Turkish President Recep Tayyip Erdogan has warned Germany on 31 May, ahead of a parliamentary vote to pass a resolution declaring the mass killings of Armenians in 1915 as genocide .
He said that if the resolution is passed it will "naturally damage future diplomatic, economic, business, political and military relations between the two countries - and we are both also NATO countries."
On Monday (31 May), Turkish Prime Minister Binali Yildrim, in a phone conversation with Chancellor Angela Merkel said, the proposed resolution makes "baseless and unjust political judgements." German magazine Der Spiegel reported.
The resolution called "Remembrance And Commemoration Of The Genocide Of Armenians And Other Christian Minorities In 1915 And 1916" calls the mass killings of Armenians during the First World War as genocide and the word is included multiple times in the text of the resolution, Politico reported.
According to Deutsche Welle – the text reads: "The fate of the Armenians is exemplary in the history of mass exterminations, ethnic cleansing, deportations and yes, genocide, which marked the 20th century in such a terrible way." The resolution also points towards the responsibility of German Reich in the killings.
In April last year, on the 100th anniversary of the genocide, Bundestag (lower house of parliament) postponed a vote to pass the resolution to classify the killings as genocide.

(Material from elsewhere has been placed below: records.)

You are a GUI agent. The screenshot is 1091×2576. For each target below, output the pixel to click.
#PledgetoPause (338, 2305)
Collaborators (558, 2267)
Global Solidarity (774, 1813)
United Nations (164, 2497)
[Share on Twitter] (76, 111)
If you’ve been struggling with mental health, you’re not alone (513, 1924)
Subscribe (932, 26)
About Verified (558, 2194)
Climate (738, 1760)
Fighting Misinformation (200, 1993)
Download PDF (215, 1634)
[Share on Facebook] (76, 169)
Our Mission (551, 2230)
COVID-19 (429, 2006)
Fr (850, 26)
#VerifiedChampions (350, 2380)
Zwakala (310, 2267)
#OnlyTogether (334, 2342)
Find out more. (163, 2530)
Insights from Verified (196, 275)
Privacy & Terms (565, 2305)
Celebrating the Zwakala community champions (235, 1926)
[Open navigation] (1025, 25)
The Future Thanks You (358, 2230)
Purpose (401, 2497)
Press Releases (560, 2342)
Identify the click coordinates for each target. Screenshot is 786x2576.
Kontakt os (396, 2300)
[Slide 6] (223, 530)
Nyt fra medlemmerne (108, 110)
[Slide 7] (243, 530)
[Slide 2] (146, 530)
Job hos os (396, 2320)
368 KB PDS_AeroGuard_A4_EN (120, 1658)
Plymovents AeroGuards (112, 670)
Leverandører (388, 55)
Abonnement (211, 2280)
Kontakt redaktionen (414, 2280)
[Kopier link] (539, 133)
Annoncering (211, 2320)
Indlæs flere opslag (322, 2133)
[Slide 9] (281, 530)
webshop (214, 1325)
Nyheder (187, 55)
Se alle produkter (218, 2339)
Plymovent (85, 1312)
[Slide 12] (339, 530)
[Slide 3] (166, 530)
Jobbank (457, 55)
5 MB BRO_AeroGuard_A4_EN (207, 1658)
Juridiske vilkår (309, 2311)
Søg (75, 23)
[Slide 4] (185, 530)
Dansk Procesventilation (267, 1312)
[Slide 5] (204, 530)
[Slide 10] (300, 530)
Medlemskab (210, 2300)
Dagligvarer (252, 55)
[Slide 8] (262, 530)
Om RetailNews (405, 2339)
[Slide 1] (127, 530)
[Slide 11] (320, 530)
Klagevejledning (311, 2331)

RT reported that chairman of the Green Party, Cem Ozdemir, who is of Turkish origin, was one of the MPs who received abusive messages on Facebook and Twitter.
"It's always the same terms: 'Traitor', 'Armenia's pig', 'son of a bitch', 'Armenian Terrorist' and even 'Nazi'," he told ARD, with regards to the hate message he received.
The approval of the resolution was greeted with cheer by many Armenian supporters who gathered outside the parliament building to commemorate the genocide..
An estimated 1.2 million Armenians were massacred between 1915 and 1917 in what is often called the "Armenian Holocaust". The killings began on 24 April when Armenian intellectuals were detained by Ottoman authorities and executed in their then capital of Constantinople, which is present day Istanbul.